Only slightly less successful was another starter of gem lettuce, which was crunchy and fresh enough but I'm afraid seemed to have no sign of the advertised Kent Blue cheese at all. And while baby gem covered in buttermilk, parmesan and chives is perfectly nice to eat, it really could have done with some big chunks of tangy blue cheese to lift it. Just some would have been nice.

There's a little section for sandwiches on the Gallivant lunch menu, which is a lovely unpretentious touch and will suit anyone not willing to commit to a full 3-course menu of a lunchtime. This is a "crispy plaice" sandwich, the fish being moist and crunchy in all the right places and a great sandwich ingredient - think posh fish fingers. But better still was a pile of what I can only describe as 'ribbon fries', a worryingly addictive invention somewhere between pommes soufflé and a cornershop snack, which demands you throw great fistfuls of it down your throat until they're all gone and then wish you had some more. I'm usually pretty terrible at food trend predictions, but I'll be very surprised if you don't start seeing these at your favourite local gastropub some time soon.

You'd hope a restaurant sat right on the beach would know how to cook a bit of fish, but quite how stunningly realised and executed this dish was came as a delightful shock. It was, in every way, the perfect fish dish. Not only was the skin on the bream crisp and delicate, and the flesh moist and timed perfectly, but the Mediterranean tomato sauce (a kind of panzanella) underneath, studded with crunchy sourdough croutons and fresh herbs, was a riot of flavour and colour, worth the price of admission even if it hadn't been topped with such blindingly good seafood.

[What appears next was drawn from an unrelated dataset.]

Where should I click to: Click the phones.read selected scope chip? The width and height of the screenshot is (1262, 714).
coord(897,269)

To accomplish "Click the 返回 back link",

So there we have it - a charming little operation altogether, striking exactly the right balance between smart and unpretentious, that would be a highpoint of any day trip to East Sussex. The bill for 3 people came to a very reasonable £87.75 including service charge, although I should point out that 3 glasses of excellent English sparkling (from Oxney organic vineyard just up the road) did very kindly not appear on the bill, so that would have bumped the cost up a bit. Even so, it's hardly an amount of money you'd begrudge paying to sit in this garden in the sun and eat whelk fritters, ribbon fries and sea bream. In fact, I'd go back the very next chance I get.